Auch hier im Netz bewegen wir uns ja in einem Niemandsland. Eine ehemalige Bloggerin, die „Stattkatze“ hat eine Art Abschiedsrede gehalten, als sie ihren Blog geschlossen hat. Sie erzählte von den Anfängen dieses Bloguniversums, damals ohne Kommentare oder Likes, aber mit diesem starken Gefühl der Anwesenheit anderer, deren Texte miteinander kommunizierten, da waren lautlose Stimmen aus dem Nirgendwo … ein ganz spezieller Zauber und eine vertraute Verbundenheit ohne persönlich miteinander zu sprechen. Eine ganz eigene Welt, eine eigene Wirklichkeit. Dann hat man wohl begonnen, Bloggertreffen zu organisieren und sofort war der Zauber verflogen und konnte nie mehr wieder hergestellt werden, die verschiedenen Formen der Wirklichkeit haben es schwer miteinander. Ich glaube nicht, daß die eine Wirklichkeit ehrlicher ist als die andere, aber wir haben in jeder Wirklichkeit eine andere Existenz, die sich mitunter sehr sehr fremd sind. Das Netz hat vollkommen andere Gesetzmäßigkeiten im Niemandsland seiner Daseinsberechtigung.

Die Nemesis kommt allerhöchstens mal im Kreuzworträtsel vor, womöglich auch da als Rachegöttin, zu der sie im Laufe der Jahrhunderte mutiert zu sein scheint. Im äußerst komplizierten Götterhimmel der griechischen Antike ist sie die Göttin der ausgleichenden Gerechtigkeit und der Zuteilung des Gebührenden.  Ihre Attribute sind ein Zweig vom Apfelbaum und an ihrer Seite als Begleitung ein Greif. Es gibt kaum Beweise für eine große kultische Bedeutung. Sie war eine Tochter der Nyx (Nacht), die mit Chronos die Moiren erschaffen hatte, das waren die drei mächtigen Schicksalsgöttinnen Lachesis, Klotho, Atropos., von denen die Etrusker sagten, daß diese drei weit über allen Göttern stünden.

Diese mächtige weibliche Dreiheit kommt aus uraltem  Menschengedenken und hat viele Namen.

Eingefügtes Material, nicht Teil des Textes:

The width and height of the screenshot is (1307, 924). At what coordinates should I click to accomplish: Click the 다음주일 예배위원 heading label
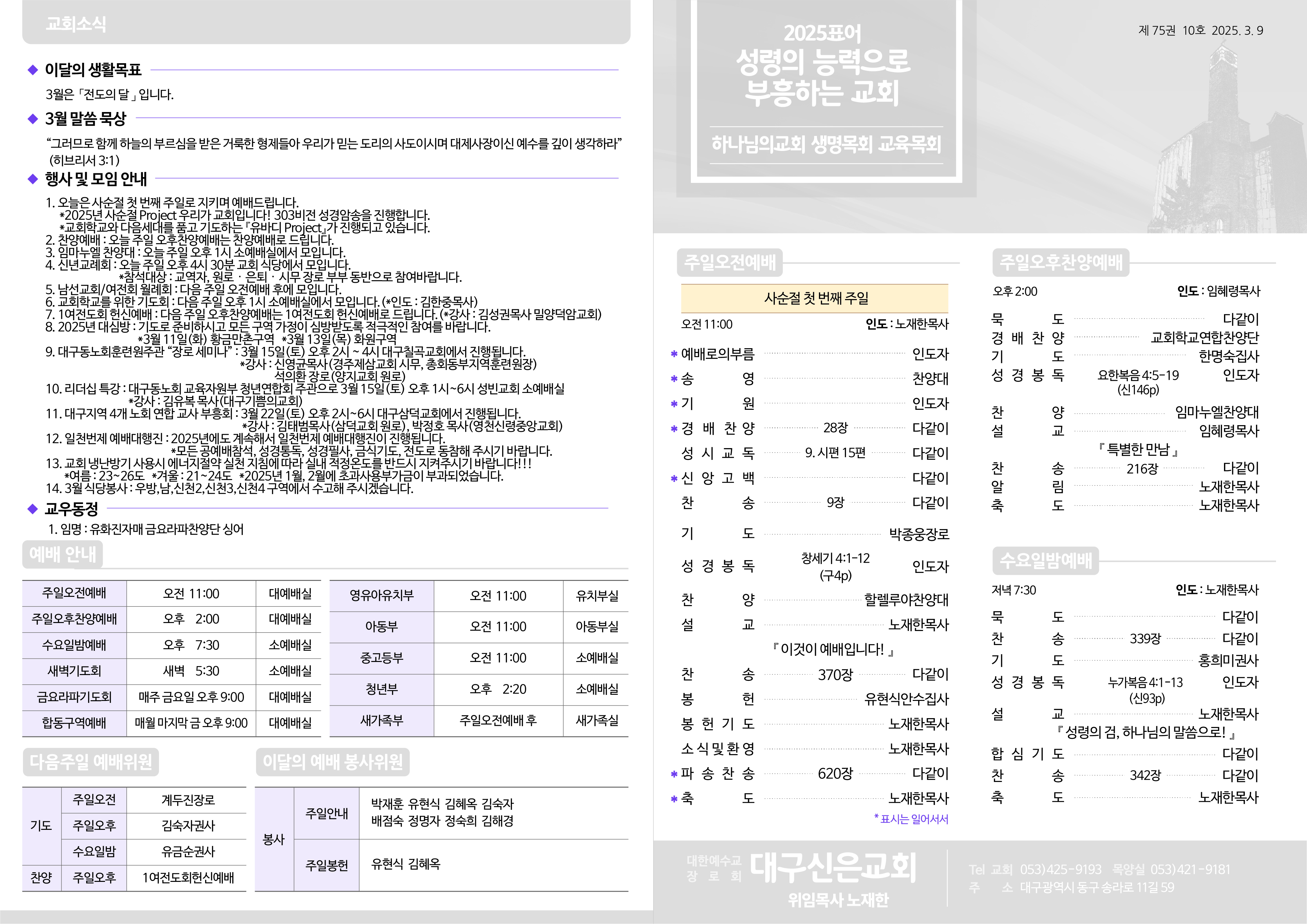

Hier im Alpenraum konnte das Christentum trotz aller Bemühungen den magischen Kult des Volkes um die drei alten Göttinnen nicht ausrotten und so werden bis heute Barbara, Margarete und Katharina immer noch zum Kreis der 14 Nothelfer gerechnet.

Ob noch was übriggeblieben ist von uralten naturmagischen Ritualen, wo es um das Ehren, die Achtung und die Dankbarkeit für Hilfe in der Not von diesen helfenden heiligen Geistwesen geht … ich wage es zu bezweifeln. Man kennt ihre Namen, aber welche Hilfe bräuchte man von ihnen in Zeiten der alles beherrschenden toten Rasenflächen und der Industriegraswiesen ohne Glockenblumen und Margeriten?

Und wer mag mit Nemesis was zu tun haben … wo um Himmelswillen sollte sie auf dieser Welt anfangen, ausgleichende Gerechtigkeit auszuüben und dort Gebührendes zuzuteilen, wo es von Nöten ist…?

Oder passiert Gerechtigkeit schon, aber ganz anders, als wir vermuten …

Ich gehe im Niemandsland der fallenden Äpfel herum und pflücke Dir ein Zweiglein, Nemesis, bevor ich Dich wieder vergesse und hinter dem Baum steht Niemand und sagt: komm, laß uns den Niemandswalzer tanzen, unbedingt auch linksherum, sage ich.